-- Provided records --
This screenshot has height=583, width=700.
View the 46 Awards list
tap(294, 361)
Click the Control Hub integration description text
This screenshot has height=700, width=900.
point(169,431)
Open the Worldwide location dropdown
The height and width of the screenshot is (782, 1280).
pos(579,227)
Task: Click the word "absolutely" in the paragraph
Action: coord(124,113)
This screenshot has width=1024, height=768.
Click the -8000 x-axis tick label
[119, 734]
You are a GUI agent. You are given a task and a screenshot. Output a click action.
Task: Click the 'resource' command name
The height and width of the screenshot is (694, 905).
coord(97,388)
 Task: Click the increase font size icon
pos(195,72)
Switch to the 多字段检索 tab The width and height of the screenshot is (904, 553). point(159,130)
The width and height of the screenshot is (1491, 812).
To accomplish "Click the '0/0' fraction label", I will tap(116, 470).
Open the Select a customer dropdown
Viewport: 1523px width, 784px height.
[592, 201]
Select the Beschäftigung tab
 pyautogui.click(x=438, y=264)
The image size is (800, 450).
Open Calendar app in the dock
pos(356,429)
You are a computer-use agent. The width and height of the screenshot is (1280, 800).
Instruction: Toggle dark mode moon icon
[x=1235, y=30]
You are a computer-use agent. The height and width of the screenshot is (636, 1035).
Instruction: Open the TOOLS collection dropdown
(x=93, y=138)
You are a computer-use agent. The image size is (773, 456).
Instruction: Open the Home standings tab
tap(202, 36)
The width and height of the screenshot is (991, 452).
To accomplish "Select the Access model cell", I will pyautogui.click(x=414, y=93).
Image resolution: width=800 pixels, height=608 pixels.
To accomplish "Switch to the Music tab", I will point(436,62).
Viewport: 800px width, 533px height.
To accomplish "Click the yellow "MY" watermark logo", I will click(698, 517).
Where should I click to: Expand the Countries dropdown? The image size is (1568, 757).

-- Activity --
Send back every record, precisely as written.

-- Final answer --
This screenshot has height=583, width=700.
View the 46 Awards list
tap(294, 361)
Click the Control Hub integration description text
This screenshot has height=700, width=900.
point(169,431)
Open the Worldwide location dropdown
The height and width of the screenshot is (782, 1280).
pos(579,227)
Task: Click the word "absolutely" in the paragraph
Action: coord(124,113)
This screenshot has width=1024, height=768.
Click the -8000 x-axis tick label
[119, 734]
You are a GUI agent. You are given a task and a screenshot. Output a click action.
Task: Click the 'resource' command name
The height and width of the screenshot is (694, 905).
coord(97,388)
 Task: Click the increase font size icon
pos(195,72)
Switch to the 多字段检索 tab The width and height of the screenshot is (904, 553). point(159,130)
The width and height of the screenshot is (1491, 812).
To accomplish "Click the '0/0' fraction label", I will tap(116, 470).
Open the Select a customer dropdown
Viewport: 1523px width, 784px height.
[592, 201]
Select the Beschäftigung tab
 pyautogui.click(x=438, y=264)
The image size is (800, 450).
Open Calendar app in the dock
pos(356,429)
You are a computer-use agent. The width and height of the screenshot is (1280, 800).
Instruction: Toggle dark mode moon icon
[x=1235, y=30]
You are a computer-use agent. The height and width of the screenshot is (636, 1035).
Instruction: Open the TOOLS collection dropdown
(x=93, y=138)
You are a computer-use agent. The image size is (773, 456).
Instruction: Open the Home standings tab
tap(202, 36)
The width and height of the screenshot is (991, 452).
To accomplish "Select the Access model cell", I will pyautogui.click(x=414, y=93).
Image resolution: width=800 pixels, height=608 pixels.
To accomplish "Switch to the Music tab", I will point(436,62).
Viewport: 800px width, 533px height.
To accomplish "Click the yellow "MY" watermark logo", I will click(698, 517).
Where should I click to: Expand the Countries dropdown? The image size is (1568, 757).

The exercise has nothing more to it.